Nie pozwalam synkowi na festyny. Oto, dlaczego odbieram mu "magiczne wspomnienia"

mamadu.pl 1 tydzień temu
Latem częściej niż słońce towarzyszy mi... poczucie winy. Inni rodzice beztrosko pozwalają dzieciom na wszystkie festynowe atrakcje, a ja wciąż mówię "nie". Ale z czasem zrozumiałam, iż to nie brak luzu, tylko próba ochrony – i niekoniecznie jest w tym coś złego.


Nie pozwalam dziecku na festyny. Czy naprawdę psuję mu dzieciństwo?


Lato to czas festynów, kolorowych atrakcji, zapachu waty cukrowej i śmiechu dzieci. Ale dla mnie – to też czas walki z wewnętrznym głosem, który mówi: "znów mu coś odbierasz".

Gdy odmawiam synkowi wejścia na dmuchańce, często czuję się jak ktoś, kto


psuje całą zabawę. Inni rodzice nie mają z tym problemu, a ja tylko widzę jego smutne spojrzenie i słyszę pytanie: "Mamo, dlaczego inni mogą, a ja nie?".

Nie jestem bezzasadnie przewrażliwiona


Wbrew pozorom to nie tylko lęk, ale konkretne powody każą mi trzymać się na dystans.

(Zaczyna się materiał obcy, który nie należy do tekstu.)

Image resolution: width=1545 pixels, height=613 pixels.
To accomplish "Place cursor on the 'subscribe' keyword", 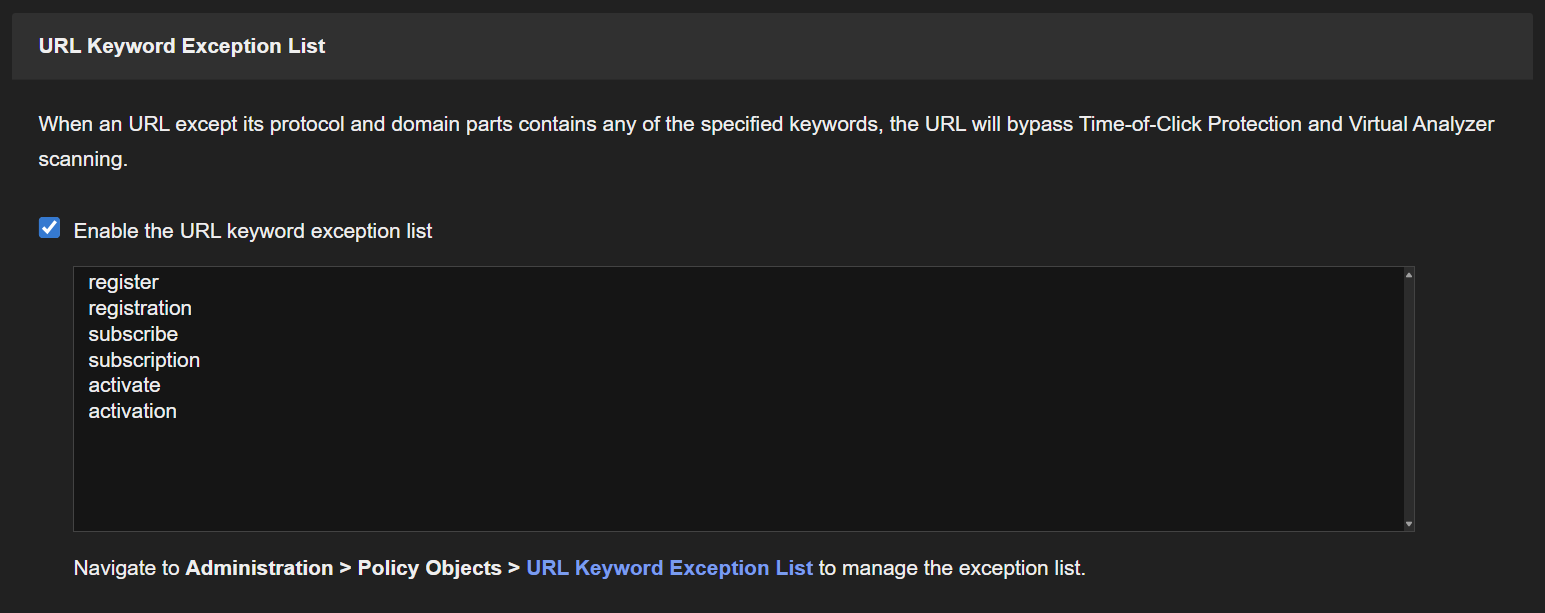I will [133, 334].
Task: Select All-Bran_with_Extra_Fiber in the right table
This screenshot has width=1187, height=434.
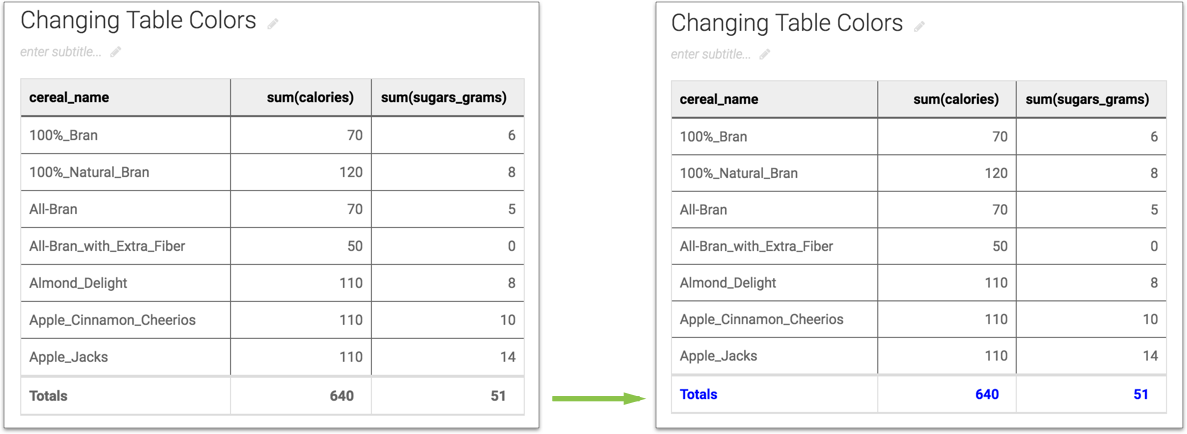Action: coord(756,246)
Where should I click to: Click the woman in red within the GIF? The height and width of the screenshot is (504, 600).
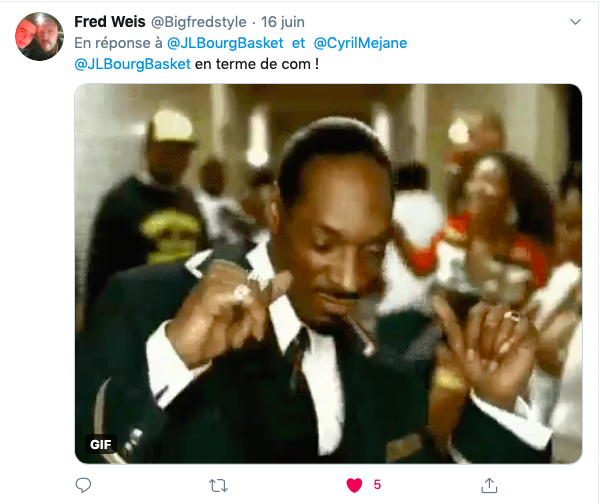[x=497, y=222]
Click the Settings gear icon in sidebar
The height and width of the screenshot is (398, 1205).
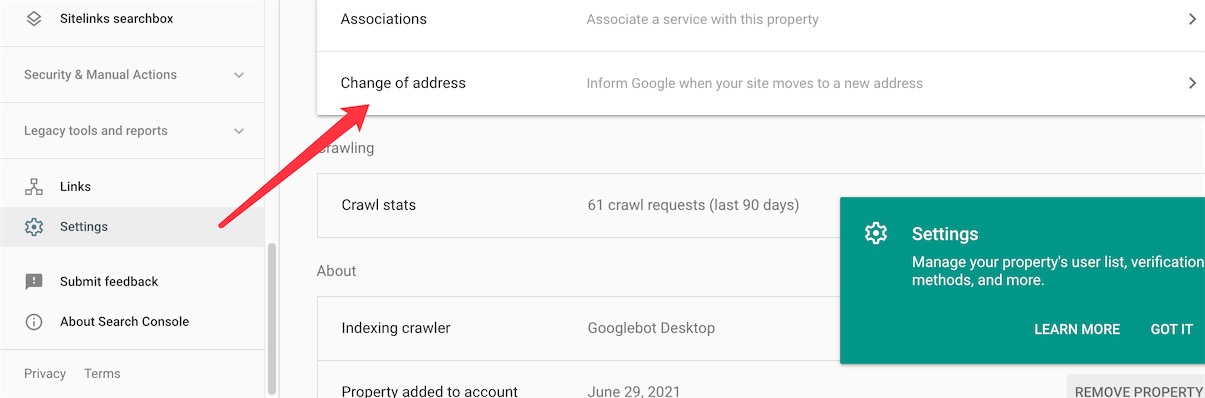tap(34, 227)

Nie chodzi jedynie o bezpieczeństwo samych urządzeń – choć przyznam, często zastanawiam się, kto je rozkładał, czy wszystko jest dobrze przymocowane, czy ktoś w ogóle nad tym czuwa.

Chodzi też o to, iż wiele z tych atrakcji jest zwyczajnie nieprzemyślana – łatwo o upadek, zderzenie, skaleczenie. A dzieci nie zawsze potrafią ocenić ryzyko.

Kiedyś raz odpuściłam…


Uległam. Poszliśmy na festyn, a ja postanowiłam nie robić dramatu. Najpierw mój maluch zsunął się z dmuchańca, niegroźnie, choć zaskakująco twarzą po ziemi. Śmiech, jeszcze bez łez. Ale chwilę później inne dziecko miało mniej szczęścia – pechowy zjazd po rozgrzanej gumie skończył się fikołkiem, płaczem i bolesną kontuzją.

Wiem, iż to był tylko jeden przypadek. Wokół setki dzieci bawiły się znakomicie. Ale to właśnie ten JEDEN wystarczył, by przypomnieć mi, iż jeżeli coś się stanie mojemu dziecku, nie będę miała pretensji do organizatorów festynu – tylko do siebie. Dlatego nie uważam już, iż "niszczę" mu dzieciństwo. Raczej dbam o niego na swój sposób.

Bycie mamą to nie tylko zabawa, ale też wybory. Nie muszę nikomu się tłumaczyć, dlaczego rezygnujemy z atrakcji, które dla innych są normą. Mój syn i tak ma piękne wspomnienia – tylko może trochę inne niż te "standardowe". A ja zyskuję coś

jeszcze cenniejszego – poczucie, iż robię to, co dla nas najlepsze.

A wy, puszczacie swoje dzieci na dmuchańce bez wahania?